Cognitive impairment and evidence of an increase in neuronal injury in HIV Tg rats that self-administered oxycodone under LgA conditions may result from the interaction between HIV products and high doses of opioids and glucocorticoid dysregulation. Elevated glucocorticoid levels were also seen in Tat Tg mice that were exposed to oxycodone [120]. An increase in neuronal toxicity by exposure to morphine and Tat has been shown in in vitro model systems [121,122]. Moreover, opioid misuse is associated with cognitive impairments in the general population [89,90] and PWH [91,92,93,94]. Elevated plasma glucocorticoids are also associated with impairments in working memory in humans [123,124,125]. Prolonged hypercortisolemia induces mPFC and hippocampal impairments [126,127,128,129,130,131,132,133,134,135] and memory deficits [136,137,138]. Elevated cortisol levels are seen in neurodegenerative conditions, including Alzheimer’s disease, Parkinson’s disease, and Huntington’s disease, suggesting a general role for chronic activation of the hypothalamic–pituitary–adrenal (HPA) axis in neurodegeneration [139,140,141,142,143]. In human Alzheimer’s disease, plasma cortisol levels correlate with the degree of cognitive impairment, suggesting that HPA axis hyperactivity contributes to the progression of cognitive decline [142,144,145]. The glucocorticoid-responsive gene SGK1 has been implicated in Alzheimer’s disease and Parkinson’s disease [84,85]. Aging is also associated with an increase in cortisol [146]. Rodents that are exposed to chronic stress exhibit reductions of glutamate receptor expression, reductions of markers of synaptic plasticity, and the atrophy of pyramidal cell dendrites in the mPFC [106,147,148,149].

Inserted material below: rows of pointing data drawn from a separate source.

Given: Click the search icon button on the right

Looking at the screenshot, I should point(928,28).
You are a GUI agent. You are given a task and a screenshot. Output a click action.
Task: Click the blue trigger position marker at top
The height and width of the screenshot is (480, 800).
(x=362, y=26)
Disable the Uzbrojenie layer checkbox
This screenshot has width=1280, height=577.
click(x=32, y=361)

Thus, an increase in inflammation in HIV Tg rats vs. WT rats that self-administered oxycodone under ShA conditions likely resulted from the combination of proinflammatory actions of HIV products with proinflammatory actions of opioids at lower levels of exposure [111,112]. In rats with escalated oxycodone intake under LgA conditions, the immunosuppressive [113,114] and neurotoxic [121,122] effects of high doses of opioids may predominate and be additive with the neurotoxic [123,124,125,126,127,128,129,130,131,132,133,134,135,136,137,138,139,140,141,142,143,144,145] and immunosuppressive [150] actions of glucocorticoids.

In conclusion, we provide transcriptional evidence of an increase in immune activation and neuroinflammation in HIV Tg rats vs. WT littermate control rats with histories of oxycodone self-administration under limited access (ShA) conditions, which leads to a moderate, stable, “recreational”-like level of oxycodone intake. In HIV Tg rats with histories of oxycodone self-administration under conditions of extended (LgA) access to self-administration, which led to considerably higher levels of oxycodone intake, we found transcriptional evidence of an increase in neuronal injury and neurodegeneration and significant impairments in memory performance in the NOR paradigm compared with WT rats that self-administered oxycodone under the same conditions. Transcriptional evidence of glucocorticoid dysregulation was seen in both HIV Tg rats and WT rats that self-administered oxycodone. The neurotoxic actions of HIV products, together with glucocorticoid-dependent adaptations, likely contribute to cognitive impairments in oxycodone-dependent HIV Tg rats.